What Do We Talk About When We Talk About "Identity"?

Posted Tuesday, June 23, 2009, at 2:35 PM ET

Dear Walter and Linda:

While we have a moment to catch our breath before more decisions rain down on Thursday, I want to get your thoughts on some of the other opinions that have already come down this term. And also on the nomination of Sonia Sotomayor to the Supreme Court, which seems to have fallen off the front pages in recent days—in part because the worst of her attackers seem to have down-shifted from shrill, cartoonish, and wrong to just shrill and wrong to—now—just wrong.

Sonia Sotomayor.With 17 years of her judicial experience to examine, those who would attack Sotomayor as unqualified are focusing on a few words from old speeches and her role in the 1980s on the board of the Puerto Rican Legal Defense and Education Fund. They really do seem to be grasping at old straws. I understand why they'll feel the need to try to use those straws to build a house, no matter how tippy, but it's been stunning to see the energy go out of the story these past weeks.

I want to ask both of you about another aspect of the harmonic convergence Walter described in his initial post, a convergence in which the SCOTUS docket and confirmation hearings cosmically collide.
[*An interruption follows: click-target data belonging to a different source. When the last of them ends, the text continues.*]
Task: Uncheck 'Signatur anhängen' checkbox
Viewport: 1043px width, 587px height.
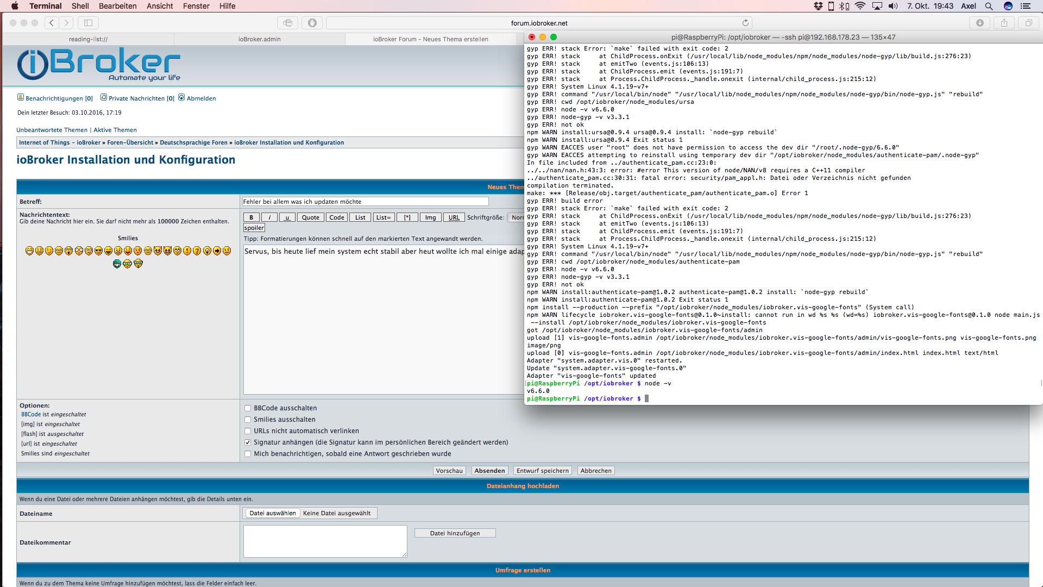Action: (x=248, y=442)
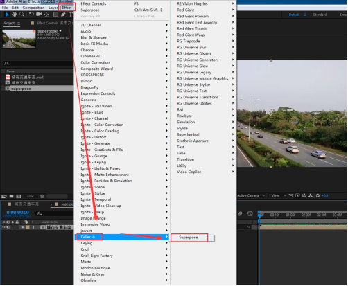Image resolution: width=348 pixels, height=286 pixels.
Task: Click the blue timeline timecode 0:00:00:00
Action: pyautogui.click(x=17, y=213)
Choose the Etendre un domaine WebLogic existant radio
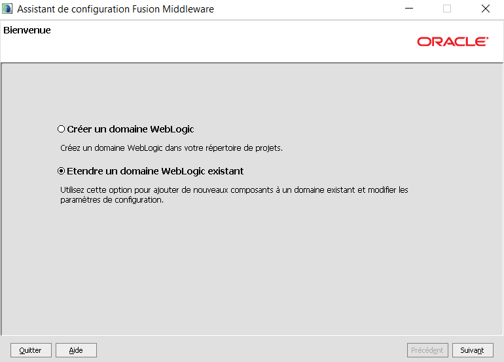This screenshot has height=362, width=504. [62, 171]
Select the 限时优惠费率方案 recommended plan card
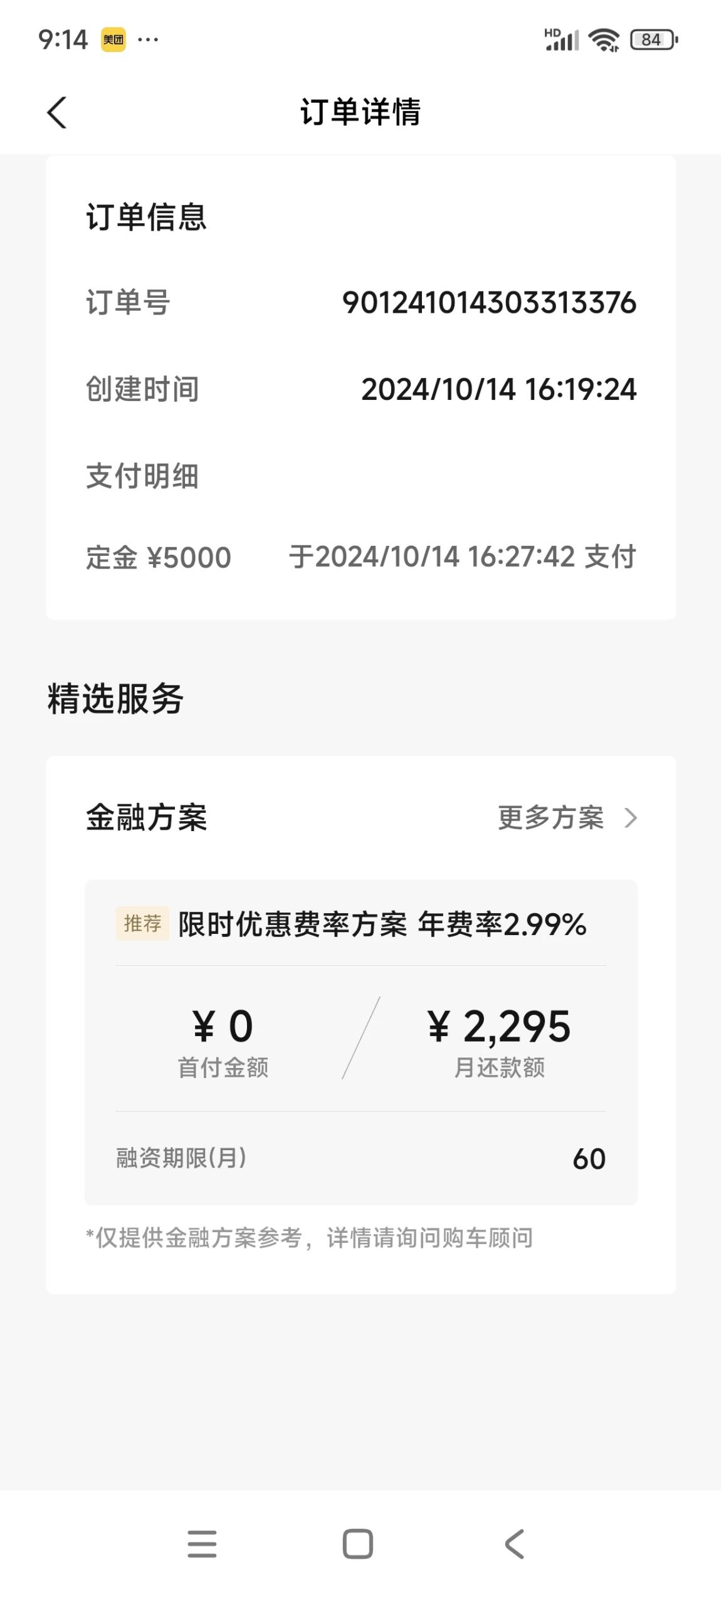 coord(361,1042)
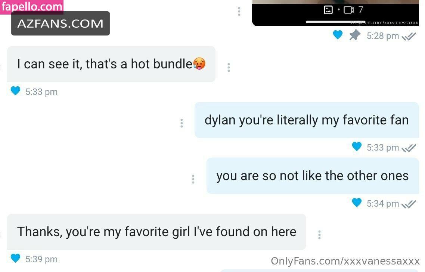425x272 pixels.
Task: Click the image count icon on media preview
Action: coord(328,10)
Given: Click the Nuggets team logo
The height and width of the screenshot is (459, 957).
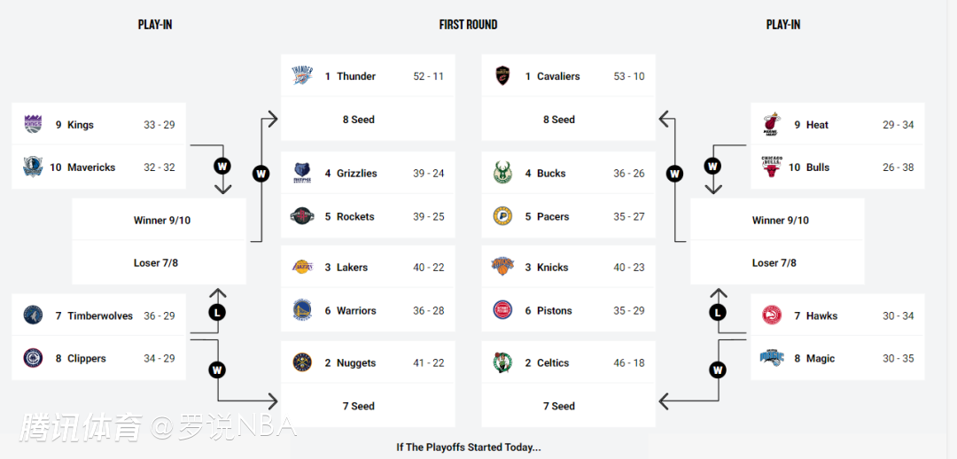Looking at the screenshot, I should [302, 362].
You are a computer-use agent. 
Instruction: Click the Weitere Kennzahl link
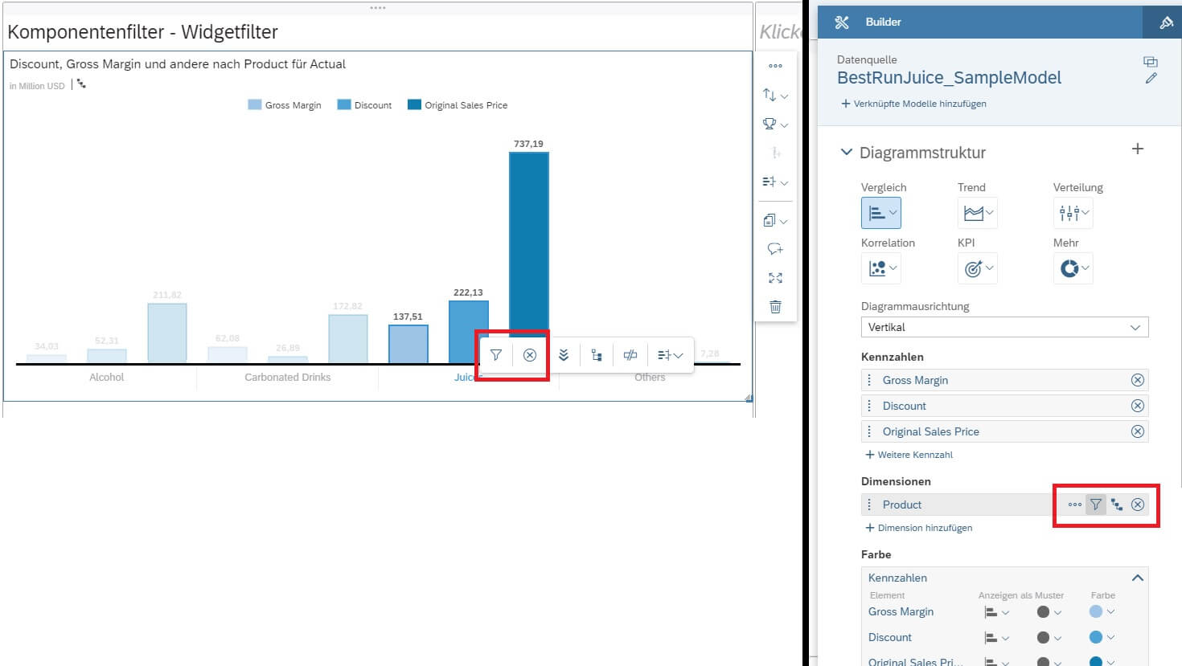click(x=909, y=455)
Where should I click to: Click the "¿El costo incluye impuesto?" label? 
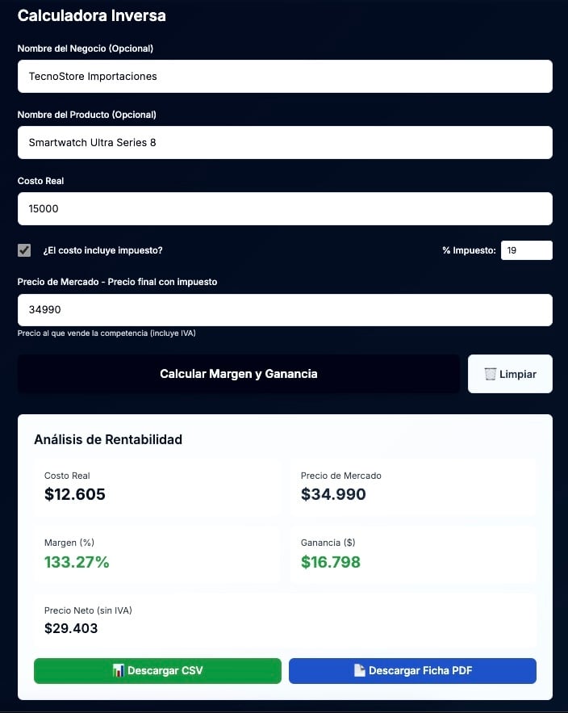click(x=102, y=250)
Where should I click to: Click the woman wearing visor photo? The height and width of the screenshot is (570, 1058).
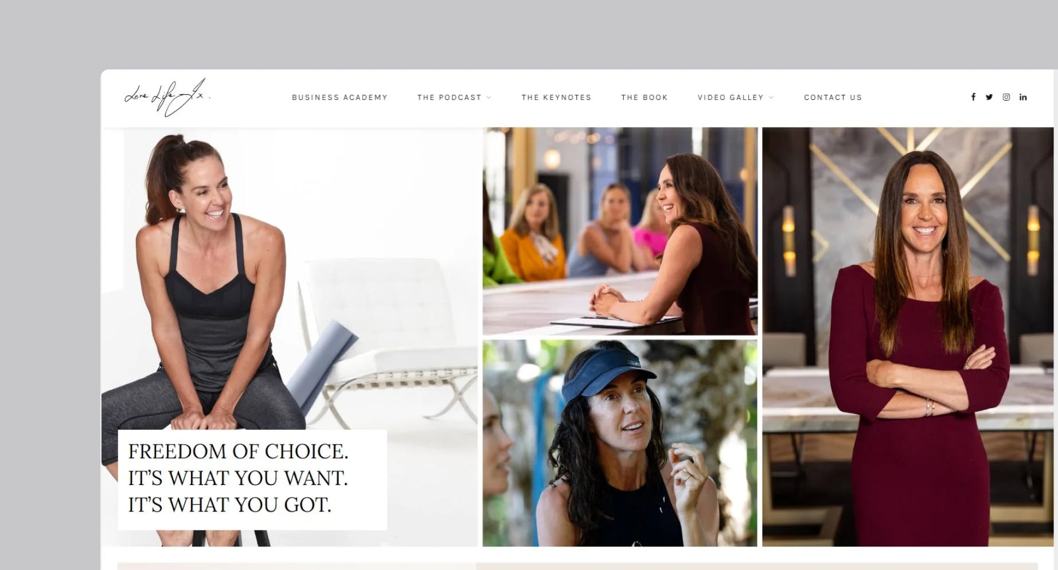[x=620, y=443]
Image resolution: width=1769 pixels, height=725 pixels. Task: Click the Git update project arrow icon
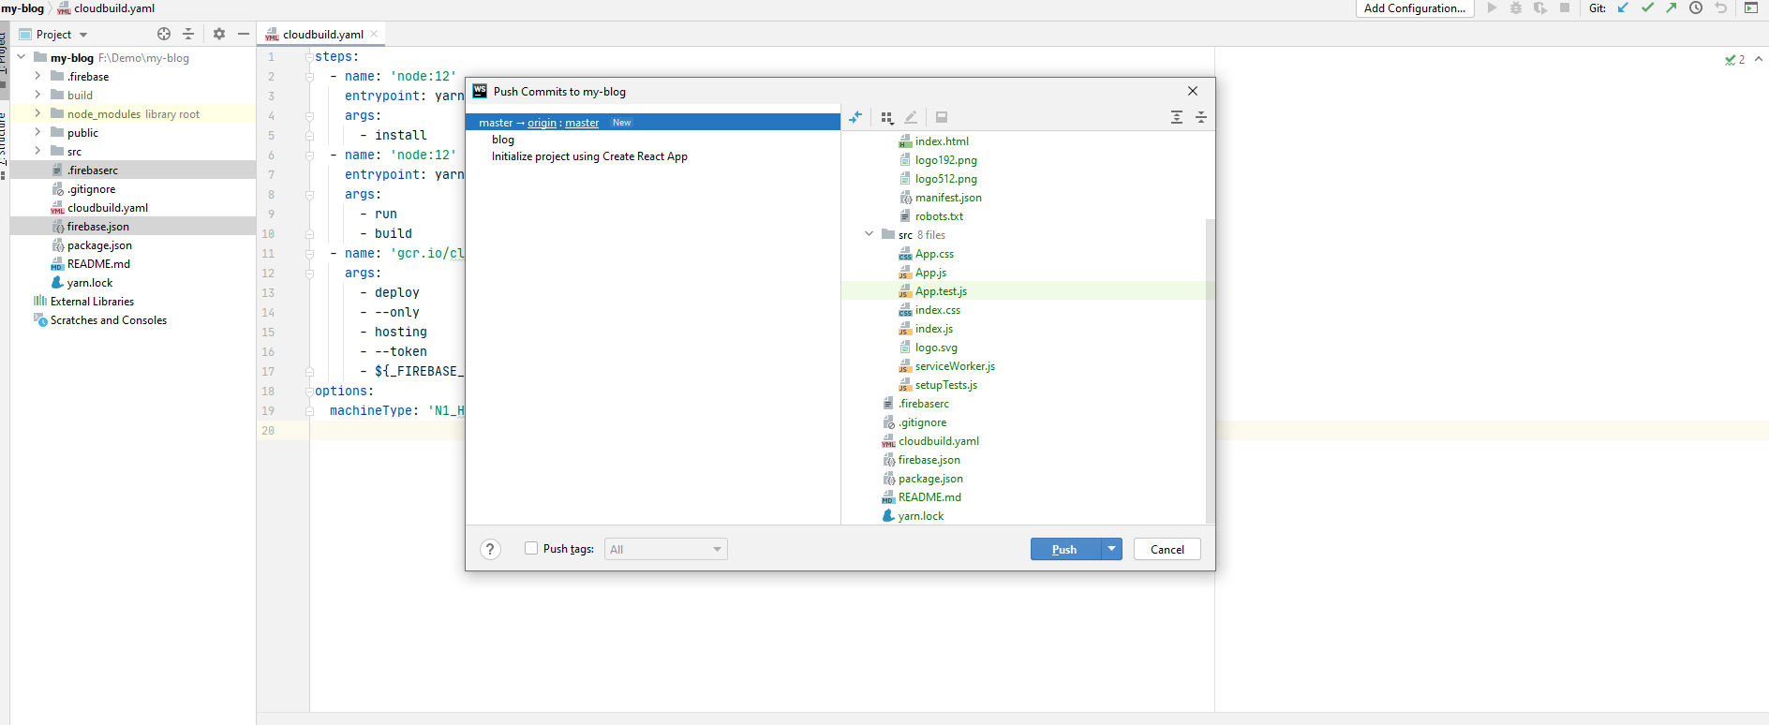1624,8
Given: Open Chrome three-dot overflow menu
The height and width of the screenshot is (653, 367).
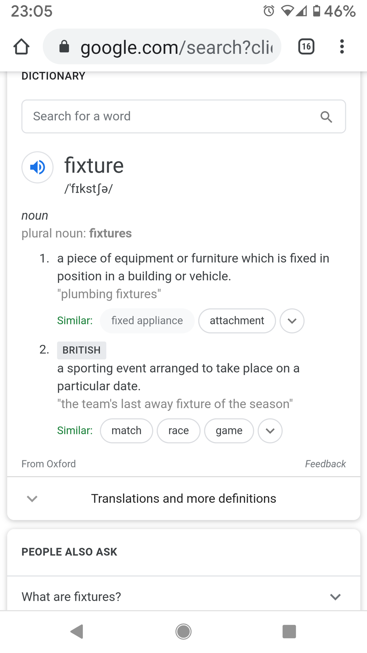Looking at the screenshot, I should 342,47.
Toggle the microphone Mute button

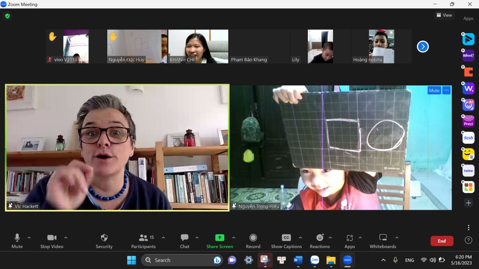(17, 241)
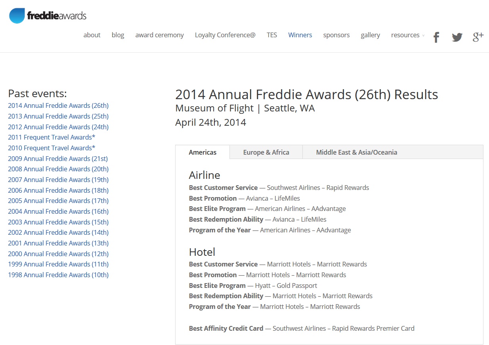Select the Middle East & Asia/Oceania tab
Viewport: 489px width, 345px height.
(x=356, y=152)
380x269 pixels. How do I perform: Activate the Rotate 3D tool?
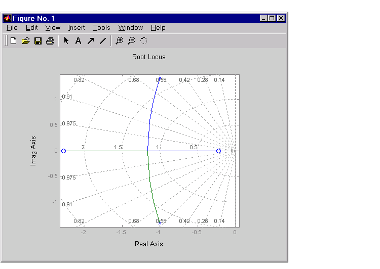[x=143, y=41]
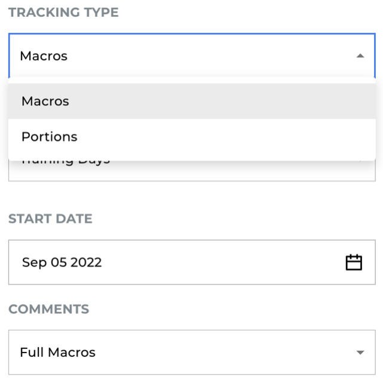Click the TRACKING TYPE label
The width and height of the screenshot is (383, 386).
pyautogui.click(x=63, y=13)
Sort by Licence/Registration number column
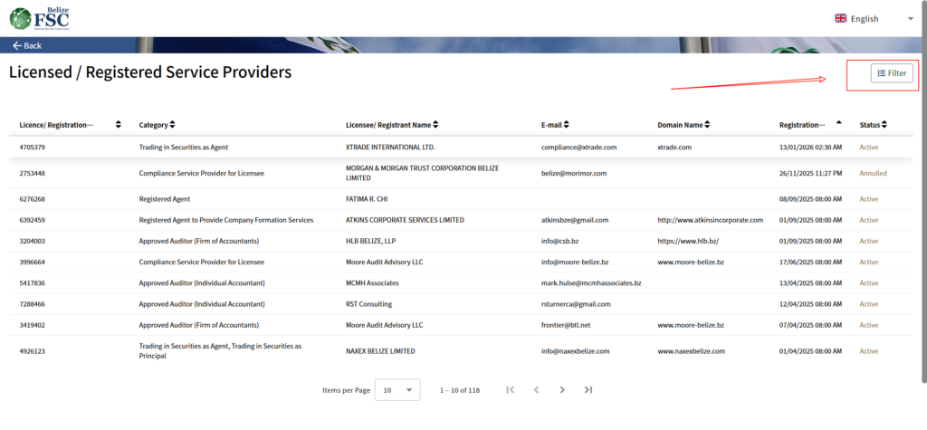 [x=119, y=124]
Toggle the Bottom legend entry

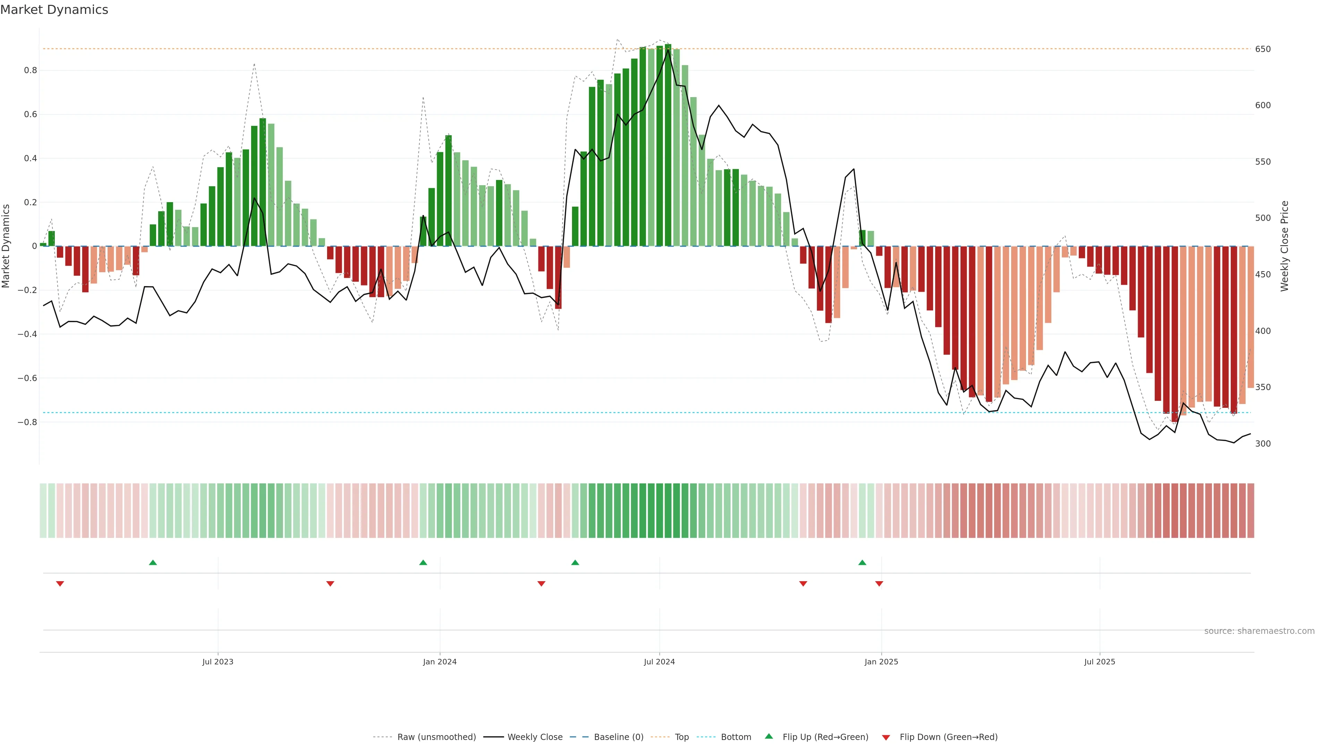coord(736,737)
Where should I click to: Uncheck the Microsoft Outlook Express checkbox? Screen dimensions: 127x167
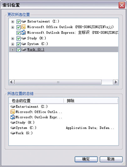click(18, 33)
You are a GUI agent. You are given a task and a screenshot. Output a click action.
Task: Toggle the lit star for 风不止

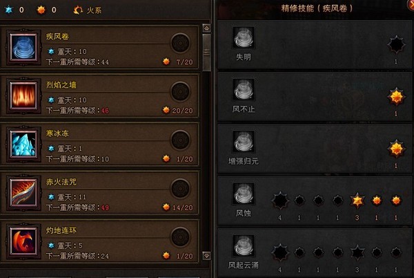coord(396,97)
In addition to the ways the race cases echo the race conversation in the run-up to the confirmation, there is also a gender case that may shape the way we talk about gender at Sotomayor's hearings. I keep thinking that if the strip-search case comes down as we expect and the Supreme Court says it's fine for school administrators to strip search young girls for pain meds, it will only add fuel to the growing conviction that the court just doesn't understand women at all. It may well be this year's Ledbetter case. Linda, yesterday you mentioned Justice Ginsburg's new openness about her male colleagues' failure to understand life from a woman's perspective. Why do you think she's started speaking out so openly? Do you really believe, as you wrote, that Sotomayor should "say what she thinks"? Hasn't saying what she thinks—about race and gender and affirmative action—made her a walking target, even if the attacks won't ultimately go anywhere?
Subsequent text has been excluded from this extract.